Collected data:
%%

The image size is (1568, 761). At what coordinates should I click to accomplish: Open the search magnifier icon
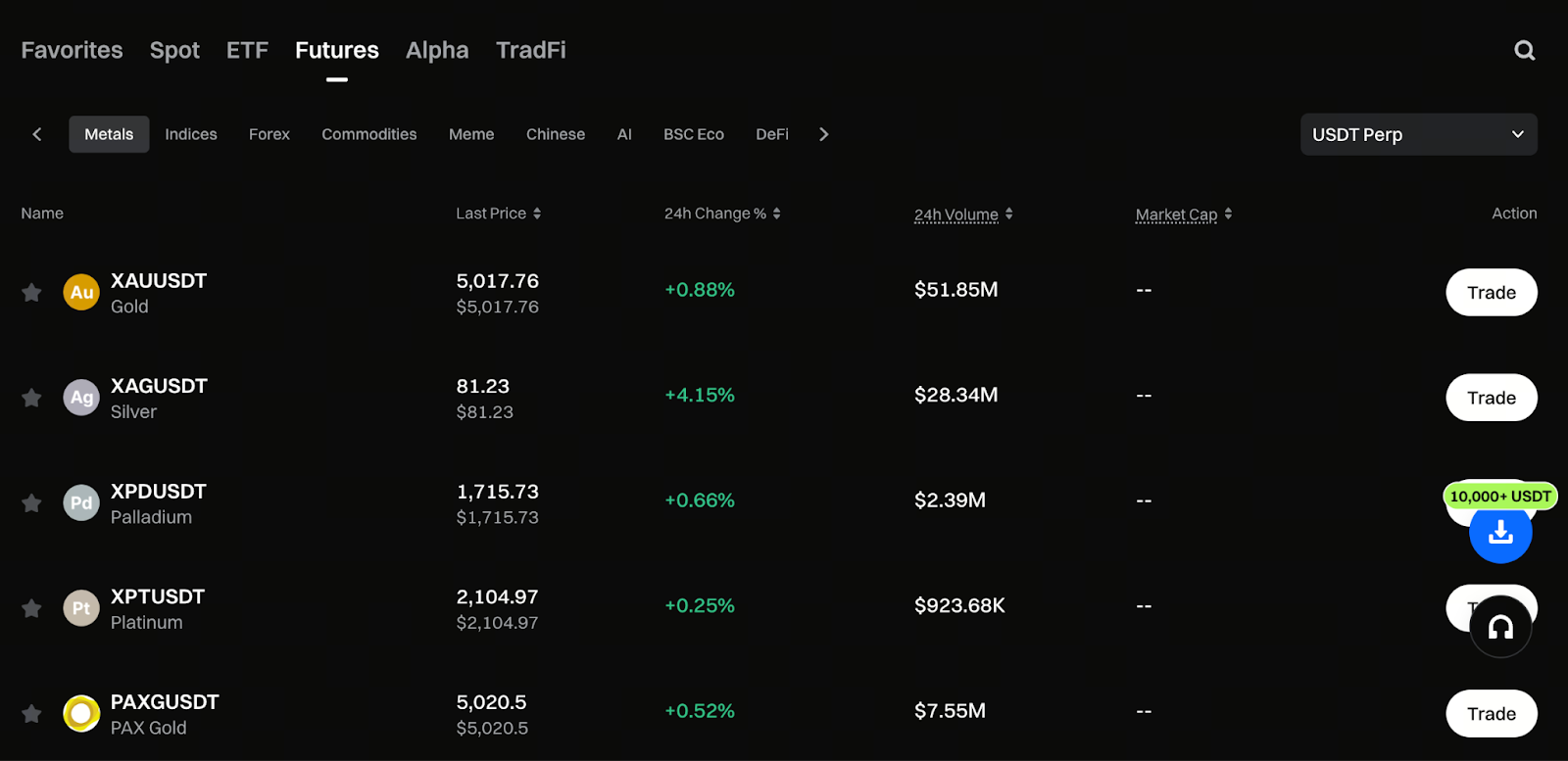click(1524, 51)
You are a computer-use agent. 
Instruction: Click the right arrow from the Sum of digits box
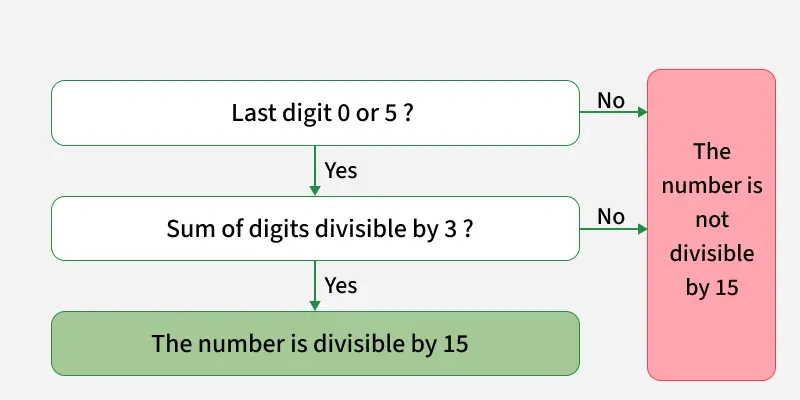pos(613,229)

%%

(BRIEF) Each entry above should be written out verbatim, minus its pictures.

(OUTPUT OF THE TASK)
The image size is (1568, 761). At what coordinates should I click to accomplish: Open the search magnifier icon
click(1524, 51)
You are a computer-use agent. 
Instruction: Click the right arrow from the Sum of digits box
pos(613,229)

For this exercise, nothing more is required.